The legacy response was hub-and-spoke, and it was genuinely brilliant. Rather than fight low-cost carriers on every city pair, they consolidated around fortress hubs where they controlled the gates, slots, and connecting traffic. Delta turned Atlanta into a machine. United owned Chicago and Denver. American anchored Dallas/Fort Worth. The GAO confirmed legacy carriers maintained higher unit costs than low-cost airlines from deregulation through 2005, but at fortress hubs, pricing power offset the cost gap. The model worked. It just required scale to sustain.
Deregulation didn't require airlines to get better at what they already did. It required them to become fundamentally different organizations. That distinction is the difference between airlines celebrating centenaries and airlines that are not.
Pan Am: The Cautionary Tale
Founded in 1927, Pan Am was the gold standard. First to fly the 707. First to fly the 747. Pioneer of transatlantic and transpacific service. Its blue globe logo was the second most recognized brand on the planet.

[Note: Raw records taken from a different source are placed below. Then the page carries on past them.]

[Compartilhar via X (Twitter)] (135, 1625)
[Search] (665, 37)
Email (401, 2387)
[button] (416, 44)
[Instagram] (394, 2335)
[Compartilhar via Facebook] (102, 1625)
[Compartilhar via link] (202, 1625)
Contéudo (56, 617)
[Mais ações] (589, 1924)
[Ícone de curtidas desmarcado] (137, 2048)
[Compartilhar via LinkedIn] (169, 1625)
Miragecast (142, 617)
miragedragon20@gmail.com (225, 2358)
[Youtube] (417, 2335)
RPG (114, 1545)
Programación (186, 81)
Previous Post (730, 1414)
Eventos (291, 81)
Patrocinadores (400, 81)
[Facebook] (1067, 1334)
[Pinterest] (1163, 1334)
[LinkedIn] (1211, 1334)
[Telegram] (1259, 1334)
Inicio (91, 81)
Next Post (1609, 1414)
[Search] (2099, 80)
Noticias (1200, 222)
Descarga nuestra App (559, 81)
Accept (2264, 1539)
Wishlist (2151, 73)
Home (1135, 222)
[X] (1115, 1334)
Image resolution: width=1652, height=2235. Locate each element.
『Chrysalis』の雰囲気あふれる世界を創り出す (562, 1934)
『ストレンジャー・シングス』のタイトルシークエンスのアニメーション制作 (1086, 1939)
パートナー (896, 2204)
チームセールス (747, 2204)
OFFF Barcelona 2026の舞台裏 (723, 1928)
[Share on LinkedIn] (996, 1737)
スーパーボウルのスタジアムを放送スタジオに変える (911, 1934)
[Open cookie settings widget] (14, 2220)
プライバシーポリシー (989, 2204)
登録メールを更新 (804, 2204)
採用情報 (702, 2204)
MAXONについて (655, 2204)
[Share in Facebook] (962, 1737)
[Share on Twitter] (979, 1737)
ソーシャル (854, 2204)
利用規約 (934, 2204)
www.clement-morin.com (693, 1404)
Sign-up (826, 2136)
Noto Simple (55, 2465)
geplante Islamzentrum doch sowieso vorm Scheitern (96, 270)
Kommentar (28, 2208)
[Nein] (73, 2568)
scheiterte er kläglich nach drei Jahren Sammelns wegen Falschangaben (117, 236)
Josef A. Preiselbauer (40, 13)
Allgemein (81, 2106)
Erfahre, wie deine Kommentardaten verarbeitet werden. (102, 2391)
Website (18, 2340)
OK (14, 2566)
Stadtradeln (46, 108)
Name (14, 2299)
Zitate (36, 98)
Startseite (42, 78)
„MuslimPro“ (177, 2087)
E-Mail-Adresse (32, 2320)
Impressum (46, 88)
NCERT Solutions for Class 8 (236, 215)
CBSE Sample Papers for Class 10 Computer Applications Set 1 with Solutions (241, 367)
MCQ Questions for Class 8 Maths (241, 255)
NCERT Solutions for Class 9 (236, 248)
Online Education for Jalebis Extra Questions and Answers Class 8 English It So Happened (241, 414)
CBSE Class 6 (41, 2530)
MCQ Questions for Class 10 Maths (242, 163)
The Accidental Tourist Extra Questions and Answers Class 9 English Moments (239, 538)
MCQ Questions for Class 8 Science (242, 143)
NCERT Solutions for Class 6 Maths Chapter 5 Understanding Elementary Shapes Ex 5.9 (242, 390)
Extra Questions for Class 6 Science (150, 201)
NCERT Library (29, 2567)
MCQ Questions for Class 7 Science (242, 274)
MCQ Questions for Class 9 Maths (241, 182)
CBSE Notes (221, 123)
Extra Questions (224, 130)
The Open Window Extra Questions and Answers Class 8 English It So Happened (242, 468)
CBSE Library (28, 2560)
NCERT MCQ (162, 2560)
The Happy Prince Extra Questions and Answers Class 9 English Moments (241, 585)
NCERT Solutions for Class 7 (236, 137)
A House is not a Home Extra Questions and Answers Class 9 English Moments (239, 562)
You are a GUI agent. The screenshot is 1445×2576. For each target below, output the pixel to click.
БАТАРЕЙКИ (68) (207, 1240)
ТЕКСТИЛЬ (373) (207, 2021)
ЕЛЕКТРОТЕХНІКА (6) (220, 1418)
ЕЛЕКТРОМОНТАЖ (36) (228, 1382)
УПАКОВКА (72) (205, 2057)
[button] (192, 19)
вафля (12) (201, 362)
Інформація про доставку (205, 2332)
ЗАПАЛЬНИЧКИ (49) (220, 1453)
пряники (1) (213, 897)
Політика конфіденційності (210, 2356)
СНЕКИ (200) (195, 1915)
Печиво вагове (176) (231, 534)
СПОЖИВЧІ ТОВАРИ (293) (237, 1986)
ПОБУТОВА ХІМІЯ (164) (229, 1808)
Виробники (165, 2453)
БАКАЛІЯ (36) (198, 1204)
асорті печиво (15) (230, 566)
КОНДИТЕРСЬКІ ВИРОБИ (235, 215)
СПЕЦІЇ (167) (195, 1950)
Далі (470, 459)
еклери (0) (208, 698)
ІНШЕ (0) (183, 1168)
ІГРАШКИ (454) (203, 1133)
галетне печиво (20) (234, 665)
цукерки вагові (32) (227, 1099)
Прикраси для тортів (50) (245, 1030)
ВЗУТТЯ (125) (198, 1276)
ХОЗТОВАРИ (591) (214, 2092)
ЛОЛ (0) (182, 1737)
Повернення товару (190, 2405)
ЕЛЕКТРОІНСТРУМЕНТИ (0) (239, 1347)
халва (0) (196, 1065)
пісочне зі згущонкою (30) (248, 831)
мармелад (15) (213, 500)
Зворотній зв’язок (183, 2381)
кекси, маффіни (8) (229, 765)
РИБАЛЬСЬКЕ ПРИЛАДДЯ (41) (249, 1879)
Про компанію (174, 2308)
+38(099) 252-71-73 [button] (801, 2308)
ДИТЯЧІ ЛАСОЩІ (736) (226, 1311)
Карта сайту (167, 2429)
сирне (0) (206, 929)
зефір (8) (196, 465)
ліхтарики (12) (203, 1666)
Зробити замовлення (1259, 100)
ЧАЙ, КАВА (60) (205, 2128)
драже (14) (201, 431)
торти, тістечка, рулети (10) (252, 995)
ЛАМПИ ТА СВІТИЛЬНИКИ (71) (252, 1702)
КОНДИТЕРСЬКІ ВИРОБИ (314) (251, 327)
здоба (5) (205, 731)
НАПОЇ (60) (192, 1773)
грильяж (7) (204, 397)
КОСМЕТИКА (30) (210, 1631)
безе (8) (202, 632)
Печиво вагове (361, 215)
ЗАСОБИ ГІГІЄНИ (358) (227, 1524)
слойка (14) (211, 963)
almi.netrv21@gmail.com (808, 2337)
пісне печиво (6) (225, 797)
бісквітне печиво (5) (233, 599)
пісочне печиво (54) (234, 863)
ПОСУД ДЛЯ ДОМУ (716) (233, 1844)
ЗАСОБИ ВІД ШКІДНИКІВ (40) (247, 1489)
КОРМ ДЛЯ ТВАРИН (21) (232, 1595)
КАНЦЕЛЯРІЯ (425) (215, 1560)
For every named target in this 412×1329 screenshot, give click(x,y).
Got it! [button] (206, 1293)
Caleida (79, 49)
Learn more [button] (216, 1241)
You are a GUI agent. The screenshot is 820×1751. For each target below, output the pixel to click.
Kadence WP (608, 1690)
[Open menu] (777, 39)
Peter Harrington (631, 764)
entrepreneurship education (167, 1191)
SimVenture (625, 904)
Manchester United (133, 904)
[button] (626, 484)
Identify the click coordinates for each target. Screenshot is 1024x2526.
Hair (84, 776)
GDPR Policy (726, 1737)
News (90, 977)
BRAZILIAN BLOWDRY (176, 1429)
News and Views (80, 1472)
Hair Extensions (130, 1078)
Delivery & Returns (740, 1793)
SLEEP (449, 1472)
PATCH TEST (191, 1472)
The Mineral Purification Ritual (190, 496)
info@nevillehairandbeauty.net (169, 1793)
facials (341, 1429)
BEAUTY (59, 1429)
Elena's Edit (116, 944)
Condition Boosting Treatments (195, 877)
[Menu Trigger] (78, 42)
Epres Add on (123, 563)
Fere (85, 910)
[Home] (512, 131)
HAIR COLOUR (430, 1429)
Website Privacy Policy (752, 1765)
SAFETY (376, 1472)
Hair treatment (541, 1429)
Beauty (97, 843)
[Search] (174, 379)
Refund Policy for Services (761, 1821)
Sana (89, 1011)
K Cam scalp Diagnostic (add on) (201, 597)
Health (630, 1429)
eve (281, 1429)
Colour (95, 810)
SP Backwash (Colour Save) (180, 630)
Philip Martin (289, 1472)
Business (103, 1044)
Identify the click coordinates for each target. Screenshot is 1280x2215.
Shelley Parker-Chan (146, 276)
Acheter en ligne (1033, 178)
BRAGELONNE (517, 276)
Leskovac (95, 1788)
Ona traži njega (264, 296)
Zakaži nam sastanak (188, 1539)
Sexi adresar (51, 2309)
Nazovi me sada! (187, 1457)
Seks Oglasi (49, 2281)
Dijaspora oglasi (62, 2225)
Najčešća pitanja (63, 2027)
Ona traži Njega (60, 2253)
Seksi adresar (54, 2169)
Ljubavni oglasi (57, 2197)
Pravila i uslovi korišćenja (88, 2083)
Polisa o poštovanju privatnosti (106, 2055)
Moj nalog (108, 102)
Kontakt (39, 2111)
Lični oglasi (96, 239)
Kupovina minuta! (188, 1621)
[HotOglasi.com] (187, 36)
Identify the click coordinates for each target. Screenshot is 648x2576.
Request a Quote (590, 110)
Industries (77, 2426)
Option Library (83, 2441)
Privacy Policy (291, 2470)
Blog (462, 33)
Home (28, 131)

It shut down December 4, 1991, at age 64 -- losing $3 million a day in its final weeks, 7,500 people out of work overnight.
What happened?
Pan Am had no domestic network. Before deregulation that didn't matter -- it held a virtual monopoly on U.S. international routes. After deregulation, United, American, and Delta launched competing international service and fed those flights through massive domestic hubs. United flying Chicago to London funneled hundreds of connections through O'Hare. Pan Am flying the same route had nothing behind it.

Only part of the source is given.